• [Document]:

_ _ _ _

WHAT IS MRV?
Monitoring, Reporting and Verification (MRV) is a term used to describe all measures which countries take to collect data on emissions, mitigation actions and support. Effective climate change mitigation is closely related to understanding GHG emissions and their sources, as well as the impacts of any mitigation strategy. In this context, the concept of MRV serves as a fundamental practice to describe all measures taken by countries to collect data on GHG emissions, mitigation actions, and support. MRV incorporates three independent but interconnected processes of measurement, reporting, and verification. The practice of MRV comprises the following steps
Measurement applies to data and information related to greenhouse gas emissions, mitigation actions, and support. Measurement is carried out at the national level and can include direct physical measurement using devices or estimation using simple methods or complex models. For example, the Intergovernmental Panel on Climate Change (IPCC) Guidelines are used to measure (estimate) GHG emissions and removals by sinks. When monitored, the changes in GHG emissions can be assessed for their sustainable development impacts and against the targets communicated in the NDC. The measurement also includes collecting information about the emission reductions achieved by implementing mitigation actions in a country. Moreover, measurement also includes quantification of support a country has received for implementation of mitigation or adaptation actions as well as the support required to implement its climate related actions.
Verification refers to reviewing the reported information in order to check its quality. Verification ensures that the reported information is in compliance with established guidelines. It assesses the completeness and the reliability of the reported information and gives room for future improvement. Verification can be carried out at the national level, using domestic MRV mechanisms. It is also carried out internationally through the ICA process with the objective of increasing the transparency of mitigation actions and their effects, as well as the support needed and received.

_ _ _ _

• [Stated exercise 1]:
Answer these from the MRV text:
(a) Which guidelines are used to measure (estimate) GHG emissions and removals by sinks?
(b) Through what process is verification carried out internationally?
(c) At what level is measurement carried out?

• [Data rows]:
_ _ _ _

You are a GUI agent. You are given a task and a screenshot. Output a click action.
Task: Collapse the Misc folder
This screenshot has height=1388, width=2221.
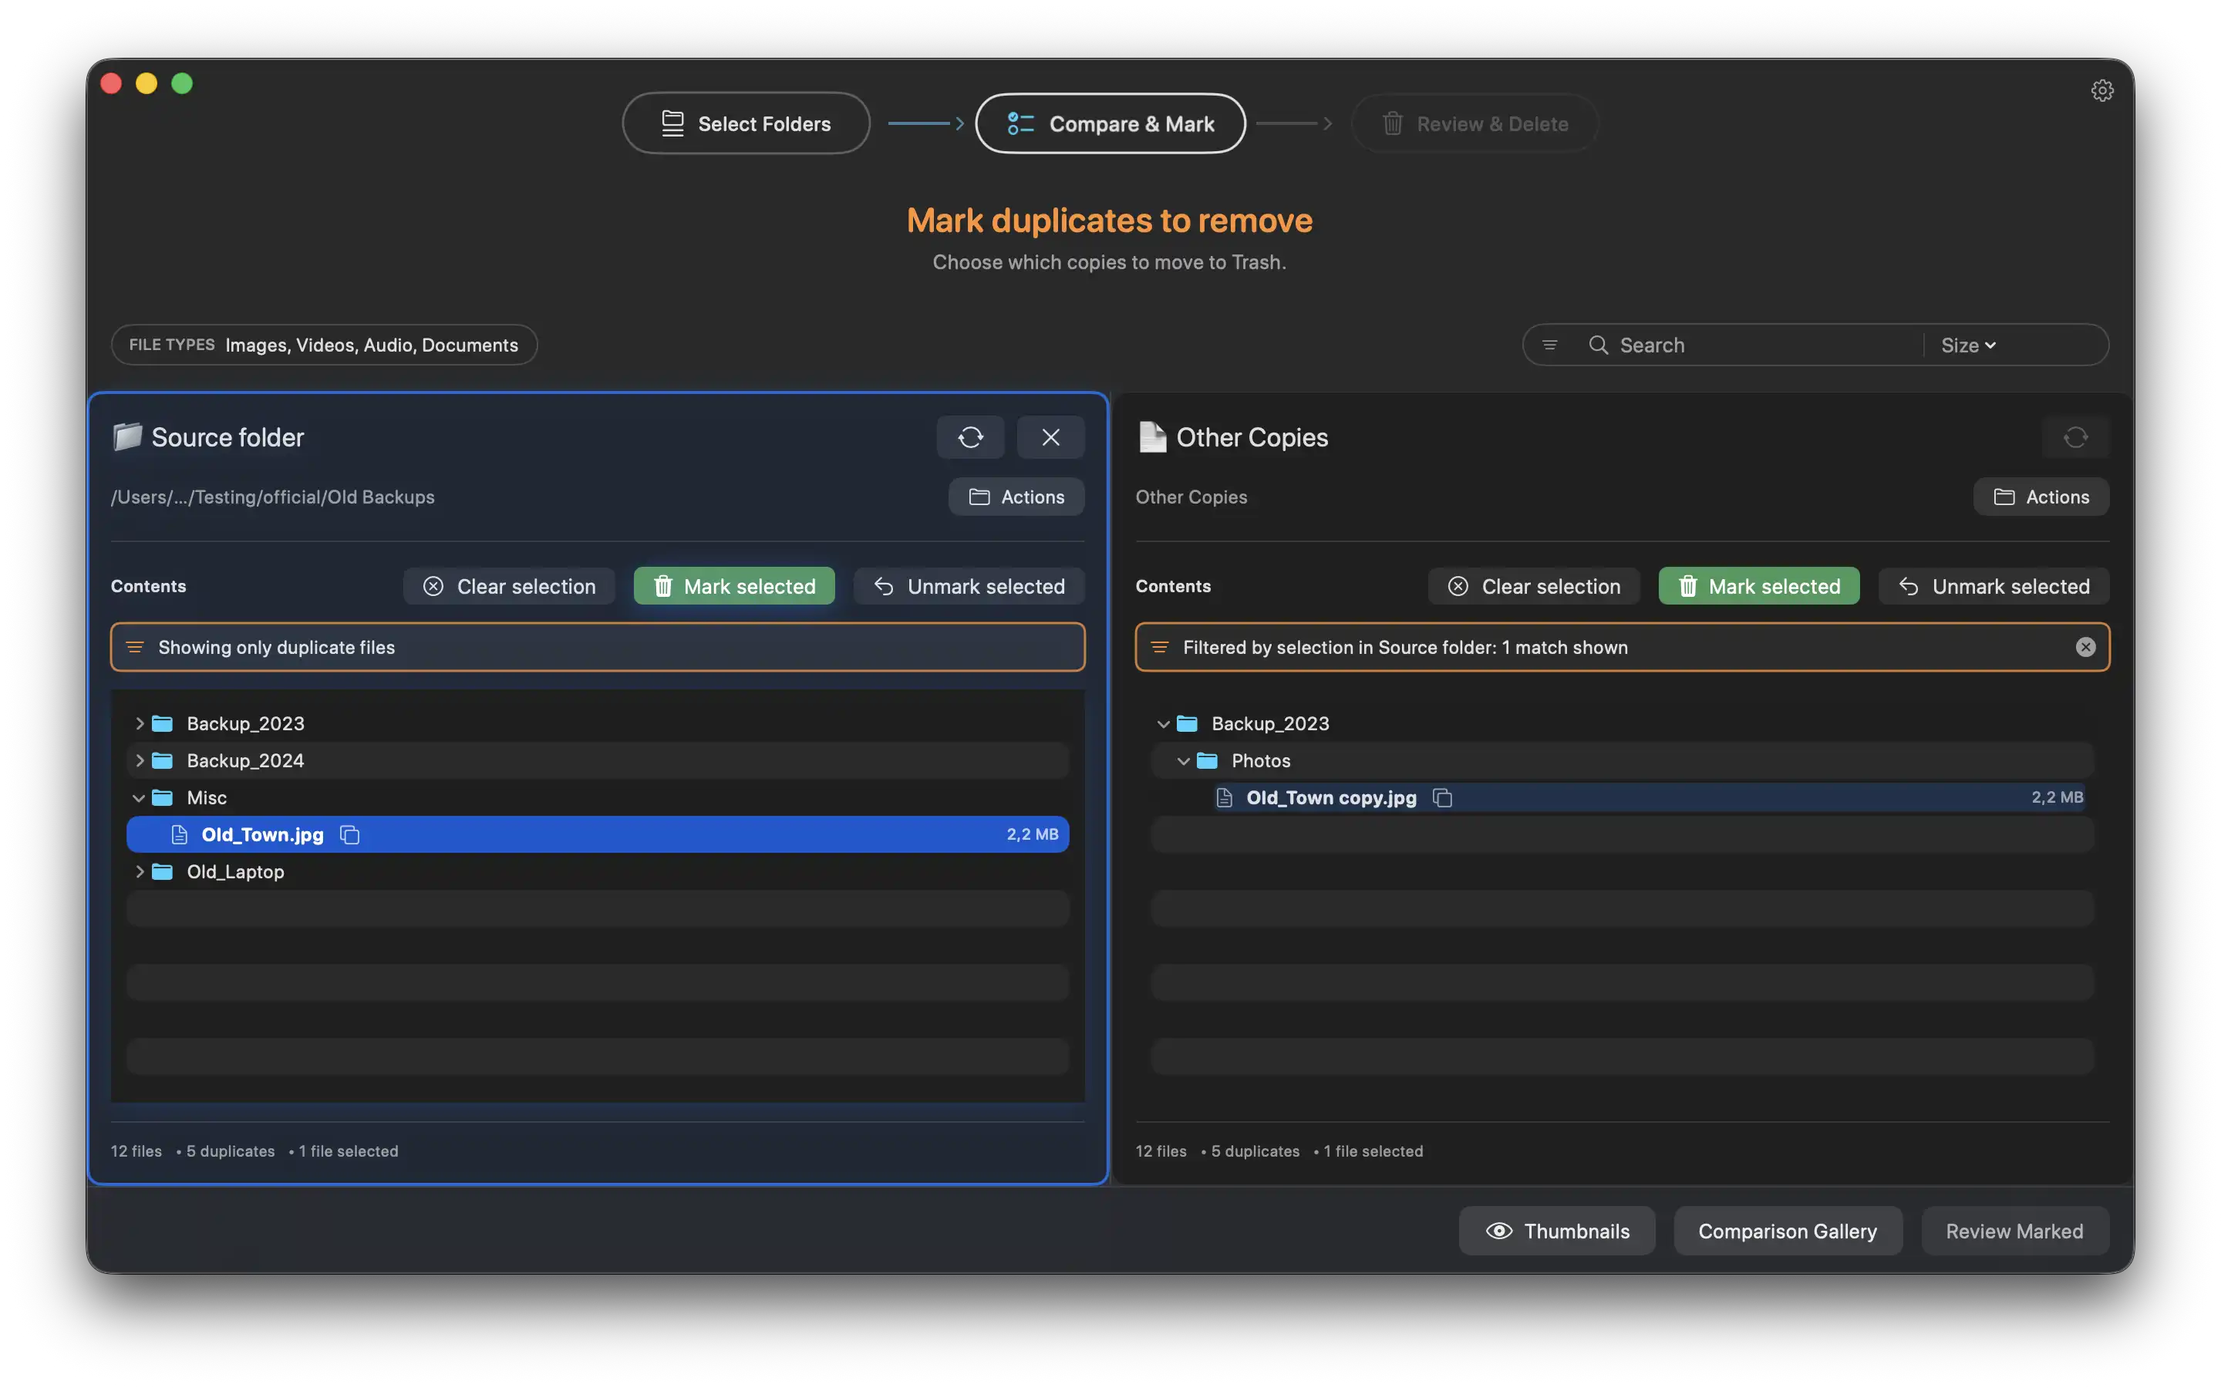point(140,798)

_ _ _ _

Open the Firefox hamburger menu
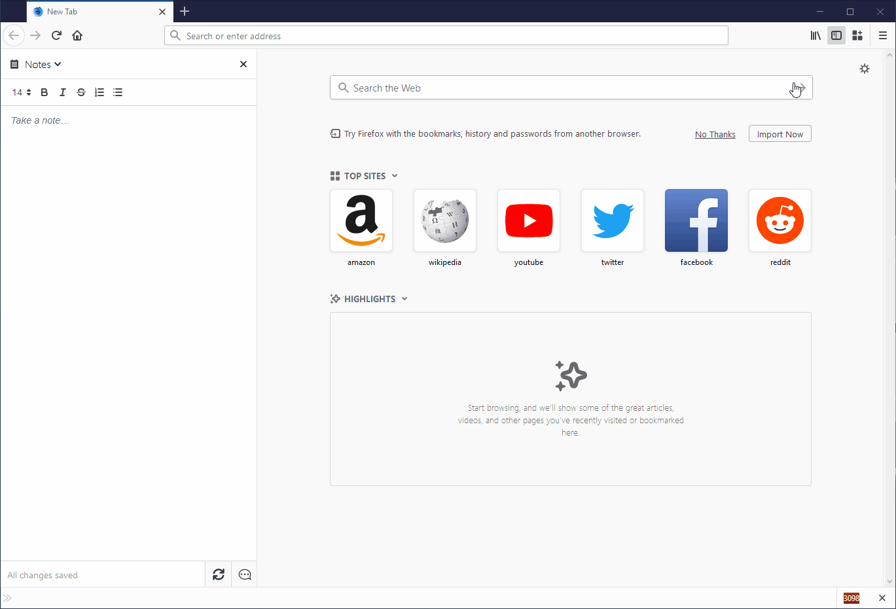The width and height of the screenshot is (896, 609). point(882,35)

_ _ _ _

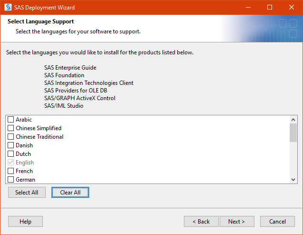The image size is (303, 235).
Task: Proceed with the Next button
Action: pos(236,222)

_ _ _ _

• [Stated exercise 2]: Edit the rows, starting with the line with "You are a GUI" and going on through the line with "point(140,798)". Replace "click action" with "tap action" and leave everything else unchanged. Give only those lines, without the pictures.

• [Full output 1]:
(a) The Intergovernmental Panel on Climate Change (IPCC) Guidelines
(b) The ICA process
(c) At the national level

• [Full output 2]:
You are a GUI agent. You are given a task and a screenshot. Output a tap action.
Task: Collapse the Misc folder
This screenshot has height=1388, width=2221.
point(140,798)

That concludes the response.